◆ **Problem statement**: Please transcribe the entries below without changing a single character.

◆ **Provided data**:
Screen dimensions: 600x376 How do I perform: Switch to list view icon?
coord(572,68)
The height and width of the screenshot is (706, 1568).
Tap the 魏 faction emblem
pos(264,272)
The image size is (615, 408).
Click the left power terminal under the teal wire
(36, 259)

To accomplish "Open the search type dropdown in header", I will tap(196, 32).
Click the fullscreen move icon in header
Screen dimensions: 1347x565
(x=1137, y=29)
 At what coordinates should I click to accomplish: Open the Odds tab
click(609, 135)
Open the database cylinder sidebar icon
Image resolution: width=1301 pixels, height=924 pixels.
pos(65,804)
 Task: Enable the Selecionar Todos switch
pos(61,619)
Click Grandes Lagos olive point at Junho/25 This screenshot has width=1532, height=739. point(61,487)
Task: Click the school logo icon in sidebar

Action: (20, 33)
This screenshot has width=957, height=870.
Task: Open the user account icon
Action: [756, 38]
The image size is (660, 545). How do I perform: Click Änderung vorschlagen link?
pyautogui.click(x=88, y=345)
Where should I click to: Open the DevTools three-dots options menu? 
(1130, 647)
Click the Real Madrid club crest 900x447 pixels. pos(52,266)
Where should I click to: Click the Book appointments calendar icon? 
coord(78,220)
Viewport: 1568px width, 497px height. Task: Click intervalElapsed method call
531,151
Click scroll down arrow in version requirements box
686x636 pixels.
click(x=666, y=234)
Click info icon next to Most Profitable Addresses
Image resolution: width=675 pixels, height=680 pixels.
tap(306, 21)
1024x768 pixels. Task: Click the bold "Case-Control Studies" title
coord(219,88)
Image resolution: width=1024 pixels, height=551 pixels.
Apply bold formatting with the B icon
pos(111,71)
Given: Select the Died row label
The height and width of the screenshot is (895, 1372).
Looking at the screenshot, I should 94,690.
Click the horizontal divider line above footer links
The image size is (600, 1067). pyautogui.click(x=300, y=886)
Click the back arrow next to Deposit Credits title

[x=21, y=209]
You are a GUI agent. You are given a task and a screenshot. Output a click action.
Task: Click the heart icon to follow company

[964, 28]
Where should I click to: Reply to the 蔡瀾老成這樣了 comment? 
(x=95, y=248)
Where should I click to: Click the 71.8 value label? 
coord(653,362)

◆ **Output of the exercise**:
Screen dimensions: 600x376 How do I perform: Switch to list view icon?
coord(572,68)
The height and width of the screenshot is (706, 1568).
Tap the 魏 faction emblem
pos(264,272)
The image size is (615, 408).
Click the left power terminal under the teal wire
(36, 259)

To accomplish "Open the search type dropdown in header", I will tap(196, 32).
Click the fullscreen move icon in header
Screen dimensions: 1347x565
(x=1137, y=29)
 At what coordinates should I click to accomplish: Open the Odds tab
click(609, 135)
Open the database cylinder sidebar icon
Image resolution: width=1301 pixels, height=924 pixels.
pos(65,804)
 Task: Enable the Selecionar Todos switch
pos(61,619)
Click Grandes Lagos olive point at Junho/25 This screenshot has width=1532, height=739. point(61,487)
Task: Click the school logo icon in sidebar

Action: (20, 33)
This screenshot has width=957, height=870.
Task: Open the user account icon
Action: [756, 38]
The image size is (660, 545). How do I perform: Click Änderung vorschlagen link?
pyautogui.click(x=88, y=345)
Where should I click to: Open the DevTools three-dots options menu? 
(1130, 647)
Click the Real Madrid club crest 900x447 pixels. pos(52,266)
Where should I click to: Click the Book appointments calendar icon? 
coord(78,220)
Viewport: 1568px width, 497px height. Task: Click intervalElapsed method call
531,151
Click scroll down arrow in version requirements box
686x636 pixels.
click(x=666, y=234)
Click info icon next to Most Profitable Addresses
Image resolution: width=675 pixels, height=680 pixels.
tap(306, 21)
1024x768 pixels. Task: Click the bold "Case-Control Studies" title
coord(219,88)
Image resolution: width=1024 pixels, height=551 pixels.
Apply bold formatting with the B icon
pos(111,71)
Given: Select the Died row label
The height and width of the screenshot is (895, 1372).
Looking at the screenshot, I should 94,690.
Click the horizontal divider line above footer links
The image size is (600, 1067). pyautogui.click(x=300, y=886)
Click the back arrow next to Deposit Credits title

[x=21, y=209]
You are a GUI agent. You are given a task and a screenshot. Output a click action.
Task: Click the heart icon to follow company

[964, 28]
Where should I click to: Reply to the 蔡瀾老成這樣了 comment? 
(x=95, y=248)
Where should I click to: Click the 71.8 value label? 
coord(653,362)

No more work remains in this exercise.